+++ Dataset records +++
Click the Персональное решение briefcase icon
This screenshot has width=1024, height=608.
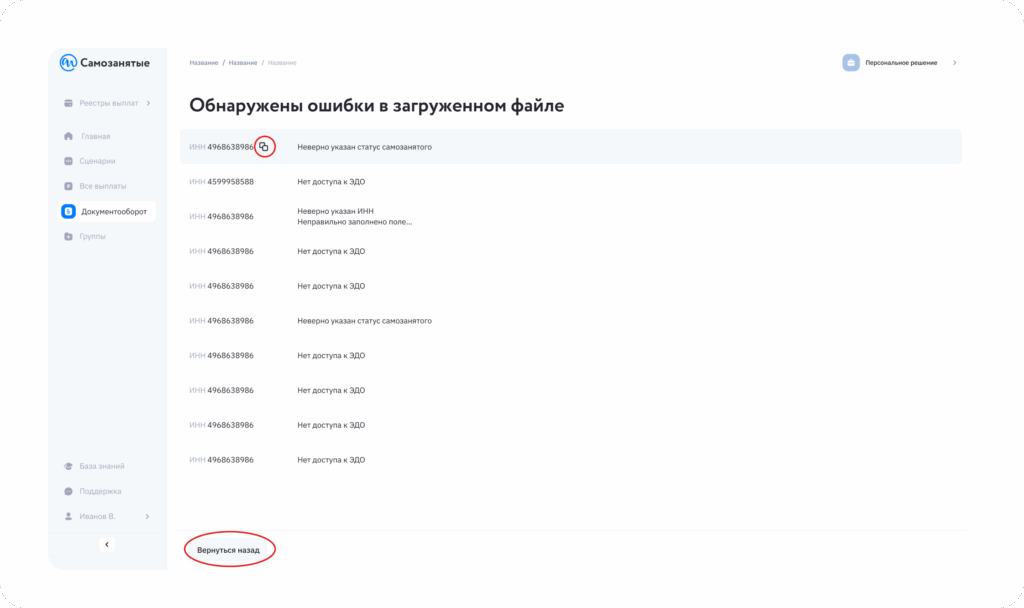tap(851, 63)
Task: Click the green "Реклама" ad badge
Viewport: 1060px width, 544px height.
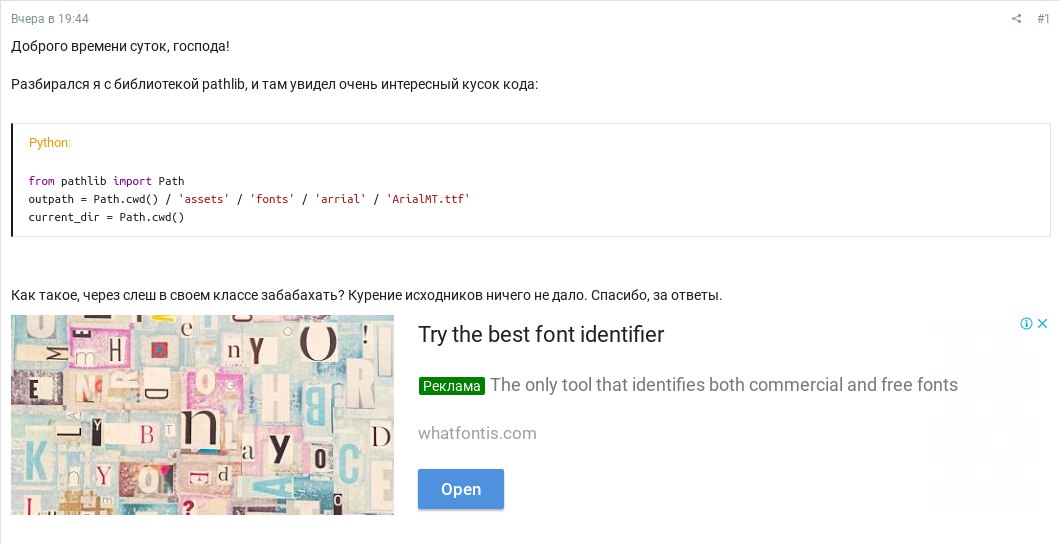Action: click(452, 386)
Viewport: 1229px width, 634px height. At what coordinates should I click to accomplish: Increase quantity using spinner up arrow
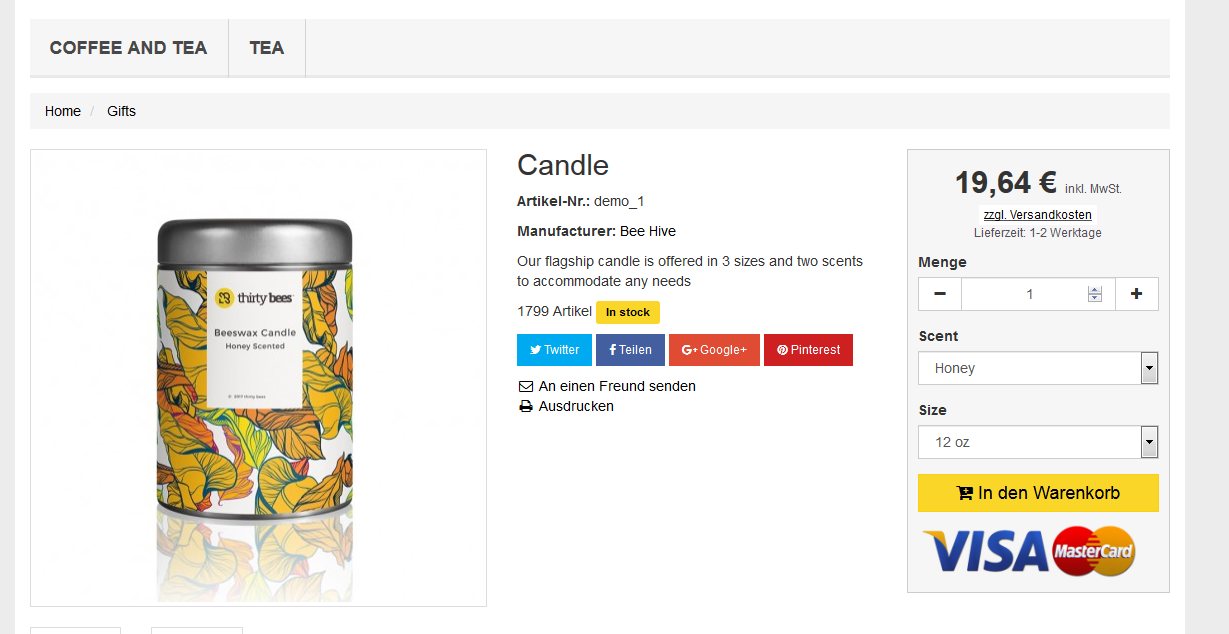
+++
+++ Dataset records +++
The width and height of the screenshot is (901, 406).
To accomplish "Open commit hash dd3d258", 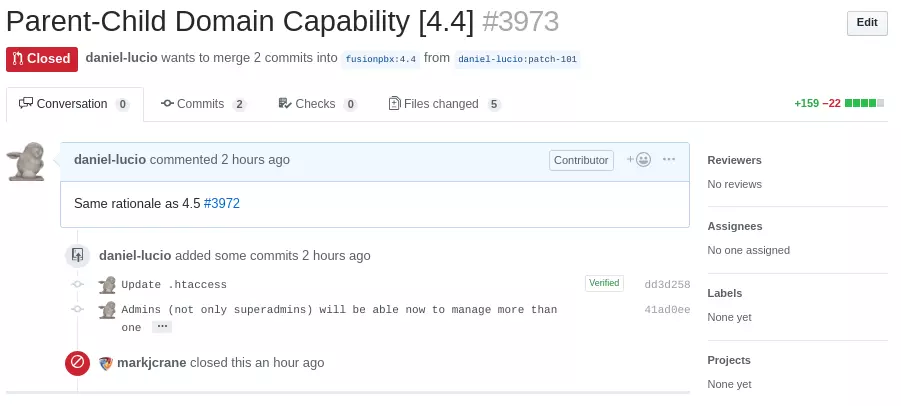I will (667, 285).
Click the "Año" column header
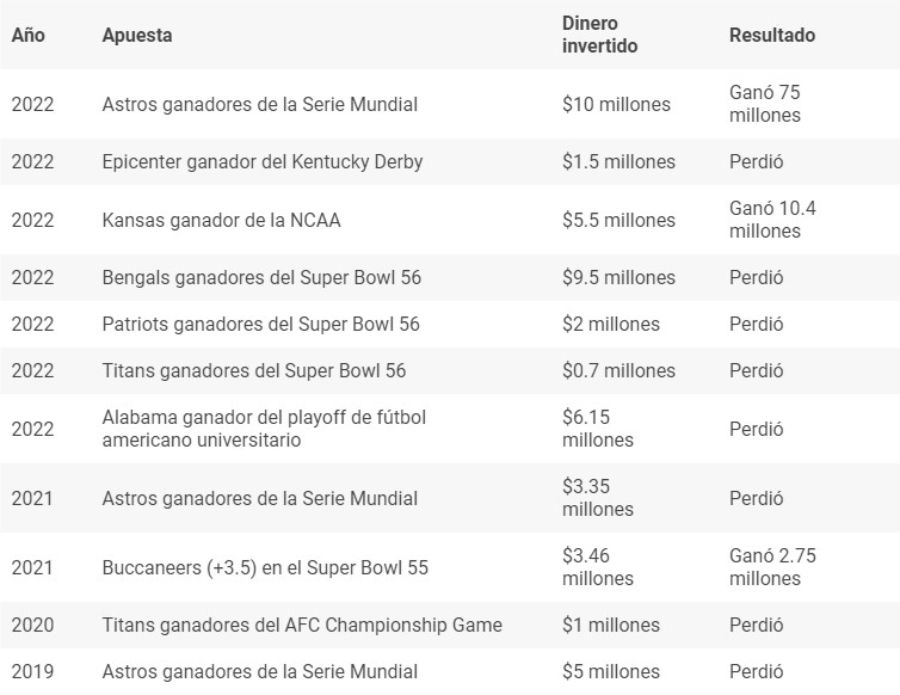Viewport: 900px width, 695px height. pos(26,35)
+++
Work to complete: Nothing but the lines from the one with "Viewport: 1060px width, 544px height." to the one with "Viewport: 1229px width, 634px" above, both included, should be transcribed, exactly and without pictures.

Exercise result:
Viewport: 1060px width, 544px height.
Action: click(452, 386)
Viewport: 1229px width, 634px height. At what coordinates should I click to accomplish: Increase quantity using spinner up arrow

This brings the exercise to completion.